§ WORK TO DO
Lay out the lines of the records below as a numbered list, skipping any blank lines. Leave the pictures out.

%%

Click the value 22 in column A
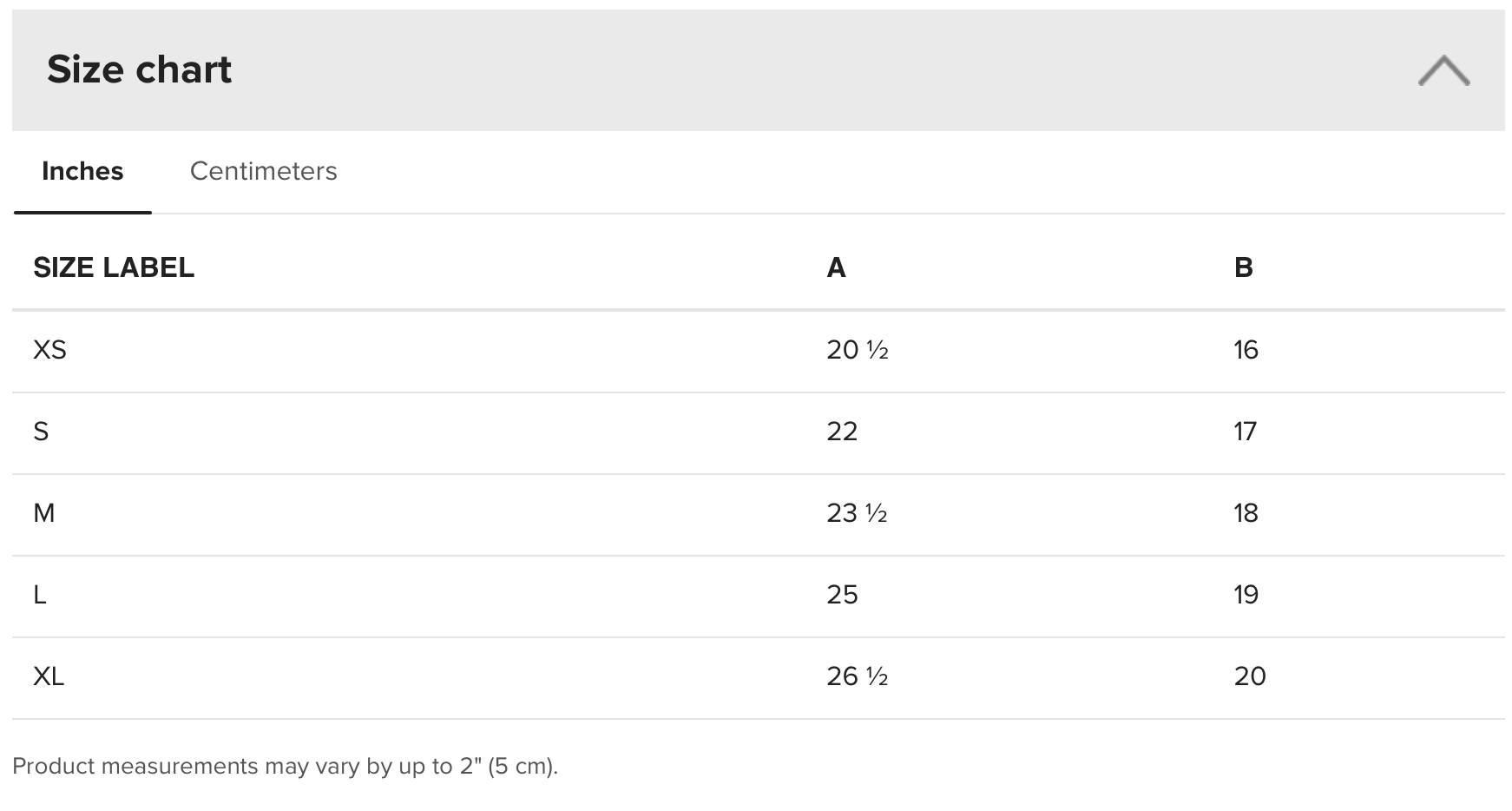Screen dimensions: 1512x811 coord(842,432)
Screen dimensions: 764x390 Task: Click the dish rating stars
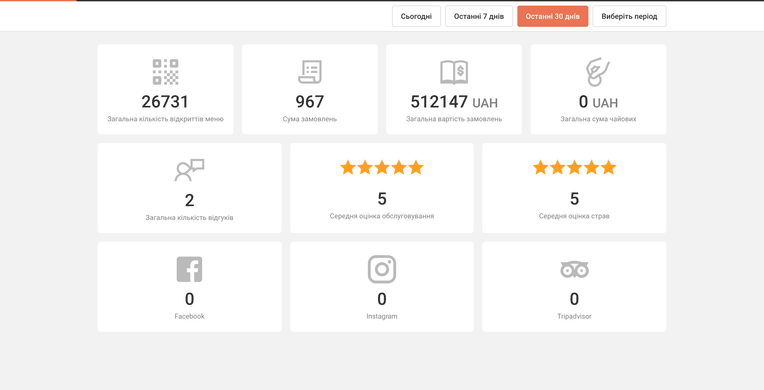pos(574,168)
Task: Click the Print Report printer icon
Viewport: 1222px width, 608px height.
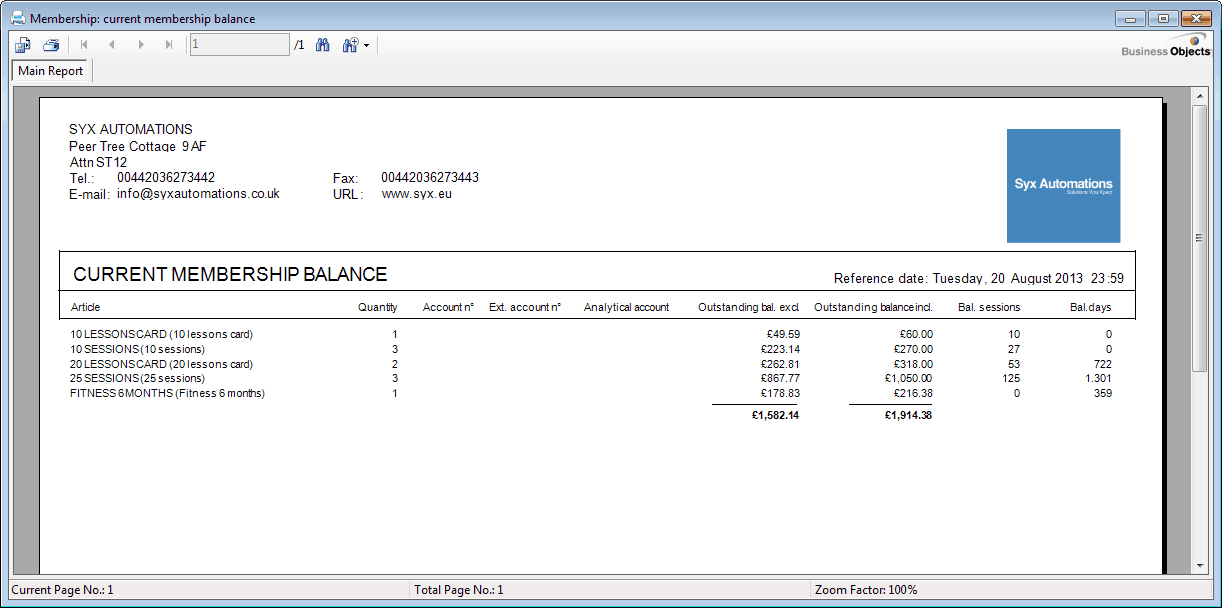Action: click(x=51, y=45)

%%

§ FINAL RESULT
1. Click the value 22 in column A
2. Screen dimensions: 1512x811 coord(842,432)
3. Screen dimensions: 764x390 Task: Click the dish rating stars
4. pos(574,168)
5. Task: Click the Print Report printer icon
6. Viewport: 1222px width, 608px height.
7. Action: click(x=51, y=45)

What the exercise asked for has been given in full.